Notice of Pre-AIA or AIA Status
The present application, filed on or after March 16, 2013, is being examined under the first inventor to file provisions of the AIA .
Claim Rejections - 35 USC § 103
The following is a quotation of 35 U.S.C. 103 which forms the basis for all obviousness rejections set forth in this Office action:
A patent for a claimed invention may not be obtained, notwithstanding that the claimed invention is not identically disclosed as set forth in section 102, if the differences between the claimed invention and the prior art are such that the claimed invention as a whole would have been obvious before the effective filing date of the claimed invention to a person having ordinary skill in the art to which the claimed invention pertains. Patentability shall not be negated by the manner in which the invention was made.

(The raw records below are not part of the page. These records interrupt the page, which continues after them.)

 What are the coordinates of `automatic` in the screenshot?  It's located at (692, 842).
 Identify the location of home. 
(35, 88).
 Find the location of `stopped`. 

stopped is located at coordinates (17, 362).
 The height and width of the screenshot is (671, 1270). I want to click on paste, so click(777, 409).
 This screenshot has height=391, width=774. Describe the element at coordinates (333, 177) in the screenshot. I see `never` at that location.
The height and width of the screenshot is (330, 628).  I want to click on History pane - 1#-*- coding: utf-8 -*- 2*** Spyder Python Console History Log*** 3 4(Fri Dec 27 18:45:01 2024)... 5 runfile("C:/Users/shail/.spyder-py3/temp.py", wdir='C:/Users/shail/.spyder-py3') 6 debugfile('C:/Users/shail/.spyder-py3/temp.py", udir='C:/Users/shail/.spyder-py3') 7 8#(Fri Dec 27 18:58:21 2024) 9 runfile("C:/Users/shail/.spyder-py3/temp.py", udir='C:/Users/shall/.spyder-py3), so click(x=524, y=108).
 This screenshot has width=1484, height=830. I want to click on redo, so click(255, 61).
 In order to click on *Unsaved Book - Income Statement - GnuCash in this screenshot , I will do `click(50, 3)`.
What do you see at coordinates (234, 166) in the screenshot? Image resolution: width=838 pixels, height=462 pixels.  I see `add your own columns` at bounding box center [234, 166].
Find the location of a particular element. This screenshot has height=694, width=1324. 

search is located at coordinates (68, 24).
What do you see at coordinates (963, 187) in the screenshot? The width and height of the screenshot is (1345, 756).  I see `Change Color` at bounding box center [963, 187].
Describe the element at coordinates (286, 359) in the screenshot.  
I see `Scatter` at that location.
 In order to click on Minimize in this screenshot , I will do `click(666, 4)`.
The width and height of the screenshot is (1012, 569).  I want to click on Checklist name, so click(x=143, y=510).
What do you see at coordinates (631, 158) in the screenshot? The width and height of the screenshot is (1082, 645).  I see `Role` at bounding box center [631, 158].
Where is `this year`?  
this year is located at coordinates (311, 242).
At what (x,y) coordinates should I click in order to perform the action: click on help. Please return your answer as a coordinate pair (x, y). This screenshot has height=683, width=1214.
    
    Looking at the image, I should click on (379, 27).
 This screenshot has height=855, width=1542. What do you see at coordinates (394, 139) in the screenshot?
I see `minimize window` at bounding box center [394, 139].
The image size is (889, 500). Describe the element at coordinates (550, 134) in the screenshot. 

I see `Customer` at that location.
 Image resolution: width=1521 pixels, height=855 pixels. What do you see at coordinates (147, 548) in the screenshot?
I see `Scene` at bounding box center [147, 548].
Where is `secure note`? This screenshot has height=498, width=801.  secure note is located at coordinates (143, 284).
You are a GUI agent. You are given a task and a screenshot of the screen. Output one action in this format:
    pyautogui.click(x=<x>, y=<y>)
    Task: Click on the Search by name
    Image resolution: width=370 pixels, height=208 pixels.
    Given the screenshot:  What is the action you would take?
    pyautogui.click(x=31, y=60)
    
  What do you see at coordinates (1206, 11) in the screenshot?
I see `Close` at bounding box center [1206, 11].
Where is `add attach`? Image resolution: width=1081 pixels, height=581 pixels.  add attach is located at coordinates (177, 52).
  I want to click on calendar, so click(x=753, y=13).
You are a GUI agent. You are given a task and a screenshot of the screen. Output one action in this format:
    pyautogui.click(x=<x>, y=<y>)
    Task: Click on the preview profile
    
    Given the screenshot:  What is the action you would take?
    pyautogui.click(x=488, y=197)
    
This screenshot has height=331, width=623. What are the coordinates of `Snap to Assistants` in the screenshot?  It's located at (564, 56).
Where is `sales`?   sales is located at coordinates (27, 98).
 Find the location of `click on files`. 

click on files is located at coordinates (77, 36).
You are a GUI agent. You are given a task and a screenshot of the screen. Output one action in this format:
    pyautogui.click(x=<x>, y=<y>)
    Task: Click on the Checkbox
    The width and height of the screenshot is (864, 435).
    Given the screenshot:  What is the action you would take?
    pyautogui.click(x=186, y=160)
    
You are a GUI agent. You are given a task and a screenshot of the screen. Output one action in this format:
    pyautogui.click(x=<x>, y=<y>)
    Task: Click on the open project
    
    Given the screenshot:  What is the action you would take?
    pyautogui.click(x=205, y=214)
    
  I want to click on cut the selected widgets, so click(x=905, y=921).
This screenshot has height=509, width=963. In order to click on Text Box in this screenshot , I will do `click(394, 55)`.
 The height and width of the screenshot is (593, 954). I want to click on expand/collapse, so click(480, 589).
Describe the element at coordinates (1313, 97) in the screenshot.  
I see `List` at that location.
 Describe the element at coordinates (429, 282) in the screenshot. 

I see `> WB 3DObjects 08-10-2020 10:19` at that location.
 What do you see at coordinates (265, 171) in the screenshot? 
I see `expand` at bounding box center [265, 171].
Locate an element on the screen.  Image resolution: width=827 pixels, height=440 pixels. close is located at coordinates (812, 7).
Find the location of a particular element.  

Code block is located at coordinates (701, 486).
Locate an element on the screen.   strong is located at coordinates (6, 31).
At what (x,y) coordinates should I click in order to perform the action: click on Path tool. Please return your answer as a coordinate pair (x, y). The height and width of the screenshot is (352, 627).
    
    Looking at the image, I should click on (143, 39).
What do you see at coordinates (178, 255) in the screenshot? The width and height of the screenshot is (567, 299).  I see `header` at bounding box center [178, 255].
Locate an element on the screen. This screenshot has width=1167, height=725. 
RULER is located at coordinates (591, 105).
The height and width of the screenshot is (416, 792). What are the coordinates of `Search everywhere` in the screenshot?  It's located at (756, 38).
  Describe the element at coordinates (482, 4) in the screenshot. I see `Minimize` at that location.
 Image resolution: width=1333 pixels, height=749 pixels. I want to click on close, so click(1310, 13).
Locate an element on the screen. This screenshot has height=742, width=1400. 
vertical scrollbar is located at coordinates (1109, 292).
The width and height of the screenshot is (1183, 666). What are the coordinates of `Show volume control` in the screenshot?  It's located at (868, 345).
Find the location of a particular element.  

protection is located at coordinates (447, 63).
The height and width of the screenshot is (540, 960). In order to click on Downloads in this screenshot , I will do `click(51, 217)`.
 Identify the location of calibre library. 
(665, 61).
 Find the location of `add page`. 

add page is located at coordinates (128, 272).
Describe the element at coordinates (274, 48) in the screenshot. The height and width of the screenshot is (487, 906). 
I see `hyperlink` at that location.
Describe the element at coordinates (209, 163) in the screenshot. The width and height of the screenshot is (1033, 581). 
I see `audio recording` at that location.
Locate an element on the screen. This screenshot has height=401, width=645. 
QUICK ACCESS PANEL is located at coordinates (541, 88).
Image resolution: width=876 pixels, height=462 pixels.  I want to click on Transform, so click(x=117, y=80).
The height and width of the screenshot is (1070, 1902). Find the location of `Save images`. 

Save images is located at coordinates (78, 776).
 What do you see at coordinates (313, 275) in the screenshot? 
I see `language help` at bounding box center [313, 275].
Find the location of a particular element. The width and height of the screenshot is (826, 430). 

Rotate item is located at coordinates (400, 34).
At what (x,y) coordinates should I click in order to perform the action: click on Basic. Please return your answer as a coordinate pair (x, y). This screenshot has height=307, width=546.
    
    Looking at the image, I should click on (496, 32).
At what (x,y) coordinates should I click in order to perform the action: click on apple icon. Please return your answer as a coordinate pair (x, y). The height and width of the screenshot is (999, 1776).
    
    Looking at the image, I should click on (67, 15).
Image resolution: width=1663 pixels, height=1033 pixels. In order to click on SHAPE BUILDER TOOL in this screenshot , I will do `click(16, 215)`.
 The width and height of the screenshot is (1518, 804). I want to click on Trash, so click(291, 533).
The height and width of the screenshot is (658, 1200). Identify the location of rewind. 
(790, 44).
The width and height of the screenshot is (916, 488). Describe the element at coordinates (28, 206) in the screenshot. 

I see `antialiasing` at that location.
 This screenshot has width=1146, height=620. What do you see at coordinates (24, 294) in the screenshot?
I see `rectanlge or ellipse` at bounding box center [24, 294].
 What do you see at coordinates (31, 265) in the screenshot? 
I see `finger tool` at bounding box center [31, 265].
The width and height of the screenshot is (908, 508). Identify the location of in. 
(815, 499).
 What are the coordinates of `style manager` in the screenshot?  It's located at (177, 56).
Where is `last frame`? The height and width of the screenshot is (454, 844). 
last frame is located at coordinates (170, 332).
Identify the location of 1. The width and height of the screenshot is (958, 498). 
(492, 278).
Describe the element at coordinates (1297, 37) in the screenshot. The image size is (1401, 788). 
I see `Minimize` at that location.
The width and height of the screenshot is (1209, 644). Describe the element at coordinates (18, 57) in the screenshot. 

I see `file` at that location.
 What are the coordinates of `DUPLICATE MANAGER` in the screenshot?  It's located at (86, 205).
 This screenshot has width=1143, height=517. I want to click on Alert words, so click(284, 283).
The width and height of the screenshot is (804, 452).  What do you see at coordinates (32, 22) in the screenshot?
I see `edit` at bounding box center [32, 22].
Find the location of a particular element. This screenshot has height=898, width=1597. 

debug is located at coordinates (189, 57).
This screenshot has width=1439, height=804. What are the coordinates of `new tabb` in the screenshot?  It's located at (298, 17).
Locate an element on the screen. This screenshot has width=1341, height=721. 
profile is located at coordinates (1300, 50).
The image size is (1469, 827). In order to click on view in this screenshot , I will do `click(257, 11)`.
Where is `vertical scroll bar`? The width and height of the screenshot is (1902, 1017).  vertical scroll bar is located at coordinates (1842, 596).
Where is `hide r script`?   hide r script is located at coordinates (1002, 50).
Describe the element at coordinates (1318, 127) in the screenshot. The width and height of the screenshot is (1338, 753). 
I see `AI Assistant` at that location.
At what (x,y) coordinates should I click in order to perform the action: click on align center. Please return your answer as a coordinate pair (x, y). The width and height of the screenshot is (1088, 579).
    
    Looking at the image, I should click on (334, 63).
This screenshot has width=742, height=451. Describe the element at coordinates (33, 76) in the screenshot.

Claims 1-3, 5-12, and 14-20 are rejected under 35 U.S.C. 103 as being unpatentable over Sajjadi (US20240169662A1) and Ngo (US20240233097A1).
Regarding claim 1, Sajjadi teaches one or more processors comprising: one or more circuits to (Sajjadi; ¶0006, describes one or more processors and non-transitory computer-readable medium (CRM) storing instructions) determine, based at least on an input indicating one or more characteristics of a scene, a plurality of estimated views of the scene corresponding to a texture (¶0047, describes obtaining source images from different views of a scene where, ¶0049, source images can capture lighting conditions, colors, textures, and shapes. This teaches the determination is based at least on source image input describing characteristics of the scene (textures and shapes).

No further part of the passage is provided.